The end of the first stage of Mega Man X has a fight with a villain by the name of Vile. I first heard of the supposed-to-lose fight in a show called Sequelitis. This video by professional internet funnyman Egoraptor talks about why Mega Man X is so great and lauds the fight with Vile for a number of reasons. Rather than parrot those off disjointedly, it might just be quicker to throw you the video itself.
The whole video is pretty good stuff, but the part about Vile specifically starts around 12 minutes in. Oh, and strong language within.
Now I more or less agree with the positive points the prestigious Egoraptor mentioned about the fight. Making the player feel helpless, giving them a villain to gun for and a motivation to advance, that’s all good stuff. However, there’s just one small problem I have with the sequence. The video mentions how the lack of health bar makes it unclear whether the sequence is scripted or not. All well and good, but watch Vile’s attack patterns. He moves forward and punches, moves forward and punches, and, when he really feels likes mixing it up, moves forward and punches.
“I, who have learned both the advanced military tactics of moving and punching!?”
You can’t jump over him, and although it might not be immediately evident to newcomers, when trying to keep something from feeling cheap it may be in your best interest to assume players will be as cynical a bastard as I am. Also, as I mentioned earlier the tiny irritations of these types of encounters build up when the issue is pressed, so post combat taunts like the ones above are something you should certainly be careful with.
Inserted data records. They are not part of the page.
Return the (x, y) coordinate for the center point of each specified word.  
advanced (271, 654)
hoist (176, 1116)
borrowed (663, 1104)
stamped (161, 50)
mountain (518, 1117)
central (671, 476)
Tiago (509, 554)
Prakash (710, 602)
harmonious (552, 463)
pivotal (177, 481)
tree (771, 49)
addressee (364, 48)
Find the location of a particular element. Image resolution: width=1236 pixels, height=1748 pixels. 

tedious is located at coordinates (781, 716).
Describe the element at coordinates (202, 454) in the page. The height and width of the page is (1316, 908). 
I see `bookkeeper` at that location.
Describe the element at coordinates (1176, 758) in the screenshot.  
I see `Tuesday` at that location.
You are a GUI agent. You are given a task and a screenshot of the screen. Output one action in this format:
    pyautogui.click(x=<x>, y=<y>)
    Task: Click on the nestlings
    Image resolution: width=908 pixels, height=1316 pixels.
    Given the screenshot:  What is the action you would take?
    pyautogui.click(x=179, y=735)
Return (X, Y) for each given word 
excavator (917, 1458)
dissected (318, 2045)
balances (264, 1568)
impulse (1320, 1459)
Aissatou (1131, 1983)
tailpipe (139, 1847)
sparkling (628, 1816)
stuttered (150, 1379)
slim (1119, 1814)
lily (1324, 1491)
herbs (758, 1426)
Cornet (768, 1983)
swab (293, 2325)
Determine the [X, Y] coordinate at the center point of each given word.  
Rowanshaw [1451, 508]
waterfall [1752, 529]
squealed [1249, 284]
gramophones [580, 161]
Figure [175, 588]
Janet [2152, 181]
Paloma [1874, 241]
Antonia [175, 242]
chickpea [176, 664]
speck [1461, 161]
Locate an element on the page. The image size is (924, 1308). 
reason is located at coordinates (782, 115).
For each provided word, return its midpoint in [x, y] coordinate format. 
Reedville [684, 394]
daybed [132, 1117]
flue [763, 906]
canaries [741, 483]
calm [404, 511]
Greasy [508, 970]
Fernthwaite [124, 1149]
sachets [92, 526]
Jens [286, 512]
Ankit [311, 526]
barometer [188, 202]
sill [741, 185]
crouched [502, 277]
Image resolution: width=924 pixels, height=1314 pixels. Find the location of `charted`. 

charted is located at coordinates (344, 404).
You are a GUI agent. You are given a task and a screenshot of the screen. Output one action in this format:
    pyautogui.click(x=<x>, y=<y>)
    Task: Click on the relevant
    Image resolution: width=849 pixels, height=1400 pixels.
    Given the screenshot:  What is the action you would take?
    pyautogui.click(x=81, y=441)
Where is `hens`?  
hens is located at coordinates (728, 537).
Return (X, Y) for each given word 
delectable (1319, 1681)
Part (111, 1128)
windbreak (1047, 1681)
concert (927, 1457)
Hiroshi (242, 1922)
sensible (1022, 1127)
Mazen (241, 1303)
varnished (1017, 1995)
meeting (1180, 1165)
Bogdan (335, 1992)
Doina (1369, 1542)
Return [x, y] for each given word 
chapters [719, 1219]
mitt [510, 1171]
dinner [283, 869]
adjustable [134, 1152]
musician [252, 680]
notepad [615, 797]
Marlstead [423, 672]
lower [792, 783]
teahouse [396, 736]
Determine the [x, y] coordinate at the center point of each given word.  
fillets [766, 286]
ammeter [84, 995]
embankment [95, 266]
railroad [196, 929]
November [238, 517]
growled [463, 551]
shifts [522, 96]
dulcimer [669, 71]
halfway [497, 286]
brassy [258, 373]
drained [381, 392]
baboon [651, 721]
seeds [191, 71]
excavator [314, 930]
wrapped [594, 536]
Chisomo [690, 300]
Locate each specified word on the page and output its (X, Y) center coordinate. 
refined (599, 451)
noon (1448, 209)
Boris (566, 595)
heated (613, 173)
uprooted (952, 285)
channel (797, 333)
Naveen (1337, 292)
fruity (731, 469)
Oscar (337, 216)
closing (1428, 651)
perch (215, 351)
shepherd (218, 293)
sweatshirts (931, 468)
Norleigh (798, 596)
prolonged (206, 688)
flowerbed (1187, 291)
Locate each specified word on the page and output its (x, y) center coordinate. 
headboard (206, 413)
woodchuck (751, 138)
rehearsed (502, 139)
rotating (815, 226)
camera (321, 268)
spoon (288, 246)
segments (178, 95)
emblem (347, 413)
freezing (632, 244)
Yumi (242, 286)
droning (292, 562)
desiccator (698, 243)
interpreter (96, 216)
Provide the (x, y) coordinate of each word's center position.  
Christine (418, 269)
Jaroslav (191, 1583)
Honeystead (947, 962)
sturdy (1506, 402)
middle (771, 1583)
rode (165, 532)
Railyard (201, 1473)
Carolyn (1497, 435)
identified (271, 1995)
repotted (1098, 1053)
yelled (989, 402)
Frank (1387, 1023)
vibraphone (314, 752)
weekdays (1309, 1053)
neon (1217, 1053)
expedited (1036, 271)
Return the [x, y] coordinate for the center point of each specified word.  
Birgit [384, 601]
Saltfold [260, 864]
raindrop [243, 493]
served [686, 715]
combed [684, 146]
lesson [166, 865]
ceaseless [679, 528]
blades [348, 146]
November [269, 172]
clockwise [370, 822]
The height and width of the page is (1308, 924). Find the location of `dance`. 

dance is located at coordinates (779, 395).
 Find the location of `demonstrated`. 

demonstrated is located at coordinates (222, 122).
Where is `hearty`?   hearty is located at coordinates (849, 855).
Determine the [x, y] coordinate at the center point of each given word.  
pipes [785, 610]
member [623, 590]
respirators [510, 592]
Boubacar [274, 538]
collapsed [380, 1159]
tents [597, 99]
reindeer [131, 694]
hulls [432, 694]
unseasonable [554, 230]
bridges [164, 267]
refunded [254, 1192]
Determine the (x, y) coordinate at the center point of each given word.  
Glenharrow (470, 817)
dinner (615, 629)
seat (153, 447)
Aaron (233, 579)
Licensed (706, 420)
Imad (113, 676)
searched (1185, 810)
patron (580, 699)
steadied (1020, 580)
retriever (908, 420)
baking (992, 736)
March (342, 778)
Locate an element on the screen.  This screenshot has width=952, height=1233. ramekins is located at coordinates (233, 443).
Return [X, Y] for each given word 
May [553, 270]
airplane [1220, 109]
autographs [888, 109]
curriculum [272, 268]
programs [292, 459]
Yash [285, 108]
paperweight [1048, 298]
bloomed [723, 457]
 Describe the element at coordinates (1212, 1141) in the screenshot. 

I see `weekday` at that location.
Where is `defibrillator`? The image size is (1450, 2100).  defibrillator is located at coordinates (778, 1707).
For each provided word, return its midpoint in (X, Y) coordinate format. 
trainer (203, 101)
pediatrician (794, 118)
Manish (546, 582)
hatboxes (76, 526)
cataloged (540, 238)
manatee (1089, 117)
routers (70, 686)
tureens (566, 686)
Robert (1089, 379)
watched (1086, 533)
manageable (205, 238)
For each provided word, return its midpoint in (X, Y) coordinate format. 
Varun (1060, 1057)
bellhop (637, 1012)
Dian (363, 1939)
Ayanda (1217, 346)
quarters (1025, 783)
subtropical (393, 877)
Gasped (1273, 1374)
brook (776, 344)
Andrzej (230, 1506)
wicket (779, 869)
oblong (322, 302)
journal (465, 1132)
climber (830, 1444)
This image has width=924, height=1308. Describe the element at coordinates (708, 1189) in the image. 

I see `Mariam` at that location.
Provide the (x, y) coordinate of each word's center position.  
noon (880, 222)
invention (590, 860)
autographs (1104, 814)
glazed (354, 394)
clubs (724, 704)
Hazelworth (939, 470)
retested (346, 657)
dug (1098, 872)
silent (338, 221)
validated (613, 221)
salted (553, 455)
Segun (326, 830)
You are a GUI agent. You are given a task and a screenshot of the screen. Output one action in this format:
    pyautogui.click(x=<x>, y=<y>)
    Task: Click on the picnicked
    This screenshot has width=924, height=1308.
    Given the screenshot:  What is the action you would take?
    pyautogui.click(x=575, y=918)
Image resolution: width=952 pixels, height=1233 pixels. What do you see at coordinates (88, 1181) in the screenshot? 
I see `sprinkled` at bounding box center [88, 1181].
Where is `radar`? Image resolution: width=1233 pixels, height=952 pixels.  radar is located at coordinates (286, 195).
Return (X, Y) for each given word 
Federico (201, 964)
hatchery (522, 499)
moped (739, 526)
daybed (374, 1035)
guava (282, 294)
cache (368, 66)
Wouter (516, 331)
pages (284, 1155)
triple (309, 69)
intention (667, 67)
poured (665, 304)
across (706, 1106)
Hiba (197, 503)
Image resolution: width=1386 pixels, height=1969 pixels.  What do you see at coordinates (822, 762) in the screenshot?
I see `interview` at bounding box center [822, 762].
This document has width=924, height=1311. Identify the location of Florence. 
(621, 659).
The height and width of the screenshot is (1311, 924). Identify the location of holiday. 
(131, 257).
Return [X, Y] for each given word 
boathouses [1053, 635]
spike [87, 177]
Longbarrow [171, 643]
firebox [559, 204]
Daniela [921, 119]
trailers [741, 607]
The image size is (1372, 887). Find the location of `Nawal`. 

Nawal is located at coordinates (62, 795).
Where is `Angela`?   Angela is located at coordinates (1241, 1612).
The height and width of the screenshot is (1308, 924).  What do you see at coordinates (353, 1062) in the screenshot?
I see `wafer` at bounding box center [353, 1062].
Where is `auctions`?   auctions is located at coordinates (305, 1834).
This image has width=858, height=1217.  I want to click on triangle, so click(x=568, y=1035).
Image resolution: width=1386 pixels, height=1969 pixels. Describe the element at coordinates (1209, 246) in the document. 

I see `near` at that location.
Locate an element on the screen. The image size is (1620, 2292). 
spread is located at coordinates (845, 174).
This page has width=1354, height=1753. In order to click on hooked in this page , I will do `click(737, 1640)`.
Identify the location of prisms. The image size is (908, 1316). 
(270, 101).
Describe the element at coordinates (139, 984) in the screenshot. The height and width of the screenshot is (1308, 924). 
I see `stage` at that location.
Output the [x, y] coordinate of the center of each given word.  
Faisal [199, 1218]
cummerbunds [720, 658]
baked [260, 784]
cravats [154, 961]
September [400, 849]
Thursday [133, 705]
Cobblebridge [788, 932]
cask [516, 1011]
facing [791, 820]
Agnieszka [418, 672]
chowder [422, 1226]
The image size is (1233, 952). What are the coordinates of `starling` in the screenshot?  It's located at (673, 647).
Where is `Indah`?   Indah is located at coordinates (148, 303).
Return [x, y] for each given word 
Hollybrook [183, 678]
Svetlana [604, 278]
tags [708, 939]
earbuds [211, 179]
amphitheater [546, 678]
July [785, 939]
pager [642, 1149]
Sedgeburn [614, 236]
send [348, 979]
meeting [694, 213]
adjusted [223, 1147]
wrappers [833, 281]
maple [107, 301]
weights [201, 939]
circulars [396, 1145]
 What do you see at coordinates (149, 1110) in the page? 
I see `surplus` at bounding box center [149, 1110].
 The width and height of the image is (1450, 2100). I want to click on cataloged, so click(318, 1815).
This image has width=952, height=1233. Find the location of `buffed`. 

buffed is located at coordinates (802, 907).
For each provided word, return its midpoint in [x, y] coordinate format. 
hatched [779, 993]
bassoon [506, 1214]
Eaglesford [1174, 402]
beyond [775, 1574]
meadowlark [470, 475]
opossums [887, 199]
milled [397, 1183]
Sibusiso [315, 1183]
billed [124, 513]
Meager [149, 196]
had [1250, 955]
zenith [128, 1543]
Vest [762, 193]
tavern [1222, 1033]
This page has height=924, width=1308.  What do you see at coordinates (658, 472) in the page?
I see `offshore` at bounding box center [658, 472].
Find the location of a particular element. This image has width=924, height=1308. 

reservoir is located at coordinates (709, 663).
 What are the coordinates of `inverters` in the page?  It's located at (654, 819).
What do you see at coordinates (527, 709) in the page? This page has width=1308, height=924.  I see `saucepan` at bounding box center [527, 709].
However, this presents an interesting problem that I don’t necessarily have an answer to. In RPGs, where the combat is determined ultimately by numbers, you can indeed make it physically impossible to succeed in a way that fits within gameplay, and therefore doesn’t cause any sense of disconnect. But with any other type of game doing this in a way that doesn’t irritate anyone becomes a bit more of a challenge. This is because in these types of games skill and reflexes are always the deciding factor. Sure things can be made easier with upgrades and so forth, but ultimately the norm in these games is that absolutely every attack is at least possible to dodge through raw skill alone. Taking a game based on skill and making a fight where you’re required to lose is a paradox that there really isn’t a solution for.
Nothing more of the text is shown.